Zubair Amin, MD, MHPE
Associate professor, Department of Pediatrics, Yong Loo Lin School of Medicine, National University of Singapore, Singapore; firstname.lastname@example.org.
William P. Burdick, MD, MSEd
Associate vice president for education, Foundation for Advancement of International Medical Education and Research (FAIMER), and clinical professor, Department of Emergency Medicine, Drexel University College of Medicine, Philadelphia, Pennsylvania.
Avinash Supe, MS, MHPE
Professor and head, Department of Surgical Gastroenterology, Seth Gordhandas Dunderdas Medical College (GSMC) and King Edward Memorial Hospital, Mumbai, India, and director, GSMC–Foundation for Advancement of International Medical Education and Research (FAIMER) Regional Institute, Mumbai, India.
Tejinder Singh, MD, MHPE
Professor, Department of Pediatrics, and vice principal, Christian Medical College Ludhiana (CMCL), Ludhiana, India, and program director, CMCL–Foundation for Advancement of International Medical Education and Research (FAIMER) Regional Institute, Ludhiana, India.
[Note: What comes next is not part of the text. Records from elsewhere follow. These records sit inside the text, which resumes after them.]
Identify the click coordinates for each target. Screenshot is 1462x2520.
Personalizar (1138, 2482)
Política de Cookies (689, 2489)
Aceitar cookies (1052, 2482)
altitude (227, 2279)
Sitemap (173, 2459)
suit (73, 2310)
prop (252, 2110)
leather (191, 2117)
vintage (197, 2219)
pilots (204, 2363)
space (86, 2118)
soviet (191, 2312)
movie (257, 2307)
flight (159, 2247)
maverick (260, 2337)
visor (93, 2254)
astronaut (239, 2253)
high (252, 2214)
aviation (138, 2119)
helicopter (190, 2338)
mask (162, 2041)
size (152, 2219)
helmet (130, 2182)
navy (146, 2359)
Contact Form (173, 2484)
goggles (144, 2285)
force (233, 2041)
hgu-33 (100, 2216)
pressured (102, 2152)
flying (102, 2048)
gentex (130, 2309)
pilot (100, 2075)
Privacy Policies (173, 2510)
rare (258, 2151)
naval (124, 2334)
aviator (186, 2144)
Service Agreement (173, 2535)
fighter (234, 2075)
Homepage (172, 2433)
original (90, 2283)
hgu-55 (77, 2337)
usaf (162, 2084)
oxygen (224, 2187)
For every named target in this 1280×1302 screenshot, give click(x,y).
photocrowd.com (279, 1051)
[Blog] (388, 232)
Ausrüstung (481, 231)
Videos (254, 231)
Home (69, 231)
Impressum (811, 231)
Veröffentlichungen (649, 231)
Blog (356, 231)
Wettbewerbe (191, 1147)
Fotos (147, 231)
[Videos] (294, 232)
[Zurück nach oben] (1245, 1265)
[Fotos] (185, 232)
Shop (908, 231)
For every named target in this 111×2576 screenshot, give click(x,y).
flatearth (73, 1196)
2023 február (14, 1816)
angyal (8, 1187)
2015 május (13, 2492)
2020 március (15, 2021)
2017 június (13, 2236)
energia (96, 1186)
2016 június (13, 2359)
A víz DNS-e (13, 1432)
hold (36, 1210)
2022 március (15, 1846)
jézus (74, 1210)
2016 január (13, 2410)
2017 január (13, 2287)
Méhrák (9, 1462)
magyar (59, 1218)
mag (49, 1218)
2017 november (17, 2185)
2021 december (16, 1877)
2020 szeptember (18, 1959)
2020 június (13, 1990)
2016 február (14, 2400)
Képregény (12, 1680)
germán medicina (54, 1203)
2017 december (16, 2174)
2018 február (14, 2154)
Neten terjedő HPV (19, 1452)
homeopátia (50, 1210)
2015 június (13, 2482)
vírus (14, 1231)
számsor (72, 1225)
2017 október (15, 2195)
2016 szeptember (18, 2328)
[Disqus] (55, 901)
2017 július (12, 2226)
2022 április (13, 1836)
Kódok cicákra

2 Marmot M. Social determinants of health inequalities. Lancet. 2005;365:1099–1104.
3 Amin Z, Burdick WP, Supe A, Singh T. Relevance of the Flexner Report to contemporary medical education in South Asia. Acad Med. 2010;85:333–339.
4 De Souza PA, Zeferino AM, Ros MA. Changes in medicine course curricula in Brazil encouraged by the Program for the Promotion of Medical School Curricula (PROMED). BMC Med Educ. 2008;8:54.